About this Research Topic
The intersection between Digital Humanities, Digital Humanism, and Media Studies enables new conversations within digital humanities, between the digital fields, and how media studies must become an evolving part of the conversation because of the contextual relationship between what is being studied and the tool being used as a part of said research. Where Matthew Gold suggests that there is little difference between the Digital Humanities and Digital Humanists “The Digital Humanities Moment,” others insist that Digital Humanities tends to focus on literary and textual analysis and Digital Humanists explore how humans interact with evolving technologies. The intersection between these two areas, however, requires a re-envisioning of how we define both of these areas. Are we not interacting with technology differently when analyzing a text? Likewise, do new technologies enable us to bring a text to life in ways that allow a different form of analysis? And, where do we draw the lines between analyzing a text, studying how we as humans interact with the digital tools that allows us to research that text differently, and examining the digital tool itself?
Because digital humanities encompasses the use of digital tools to assist in humanities based research, a compilation that considers the intersection of how scholars in various fields use the same tools and/or technologies for different purposes should be considered. These “disciplinary modes” of using such tools may provide an opportunity for more robust uses of the tools, which can lead to more interdisciplinary methodologies and analysis of the work we do and the critiques of the tools themselves.
The evolution of the terms, digital humanities, digital humanists, media studies and the range of the type of work that is done using digital technologies has called for an interrogation that combines this type of digital work and the practitioners, makers, scholars, that have created this discourse. Digital technologies have not only changed how we exist in this world and with one another but has spawned entirely new sets of research questions that were not possible before the advent of new media and technology. Our thinking is that rather than bring a collection that focuses on a discipline-digital literary studies, media studies, Africana studies, musicology, digital social sciences -by focusing on tools, we show how digital humanities may be used to develop methodologies, pedagogies, and practices that are interdisciplinary, timely, and multimodal.

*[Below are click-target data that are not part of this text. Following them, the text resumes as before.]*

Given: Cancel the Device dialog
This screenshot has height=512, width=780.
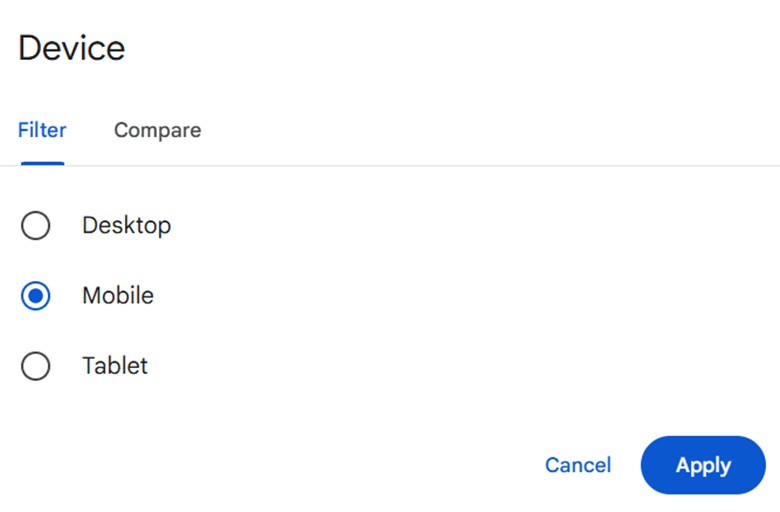Looking at the screenshot, I should click(577, 465).
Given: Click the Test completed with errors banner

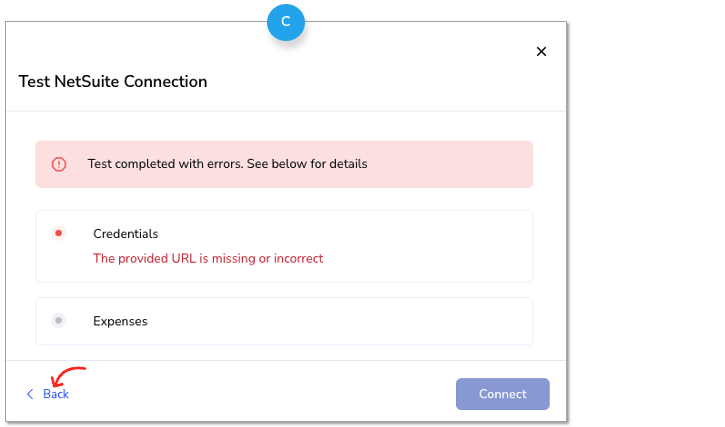Looking at the screenshot, I should [x=284, y=164].
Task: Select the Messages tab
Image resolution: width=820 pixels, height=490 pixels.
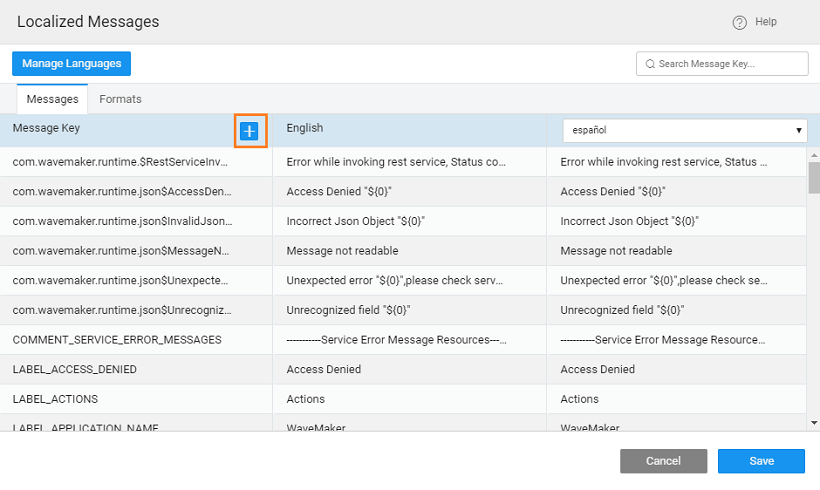Action: pos(52,99)
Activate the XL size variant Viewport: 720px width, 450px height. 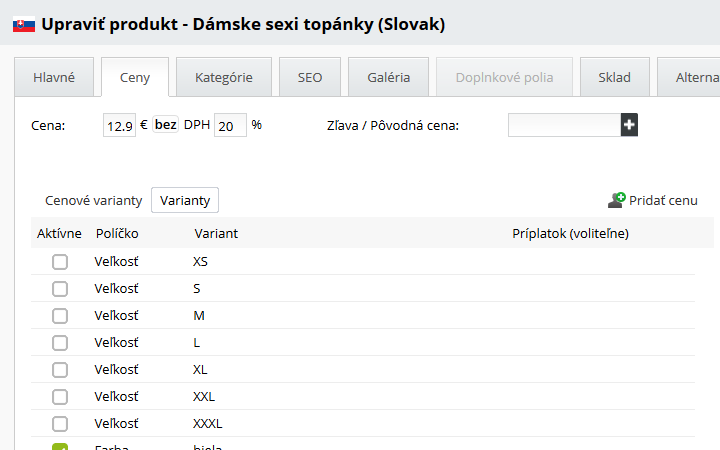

For this Research Topic we are seeking papers related to the study of digital humanities as a discipline; the examination of digital projects that are computational and interdisciplinary; scholarship that examines digital tools in research and pedagogy; and how humans interact with digital technologies (such as immersive and tactile technologies and social networks). We encourage authors to submit along with their essays a variety of media forms, which may include screenshots, links to short video clips, audio clips (MP3s), and/or access to a respective digital site. Submissions should include your name, title of your paper, any academic or community affiliations, email address and a 150-200 word abstract.
Keywords: Digital Humanities, Media Studies, Visualization, Virtual Reality, Augmented Reality, Digital Humanism
Important Note: All contributions to this Research Topic must be within the scope of the section and journal to which they are submitted, as defined in their mission statements. Frontiers reserves the right to guide an out-of-scope manuscript to a more suitable section or journal at any stage of peer review.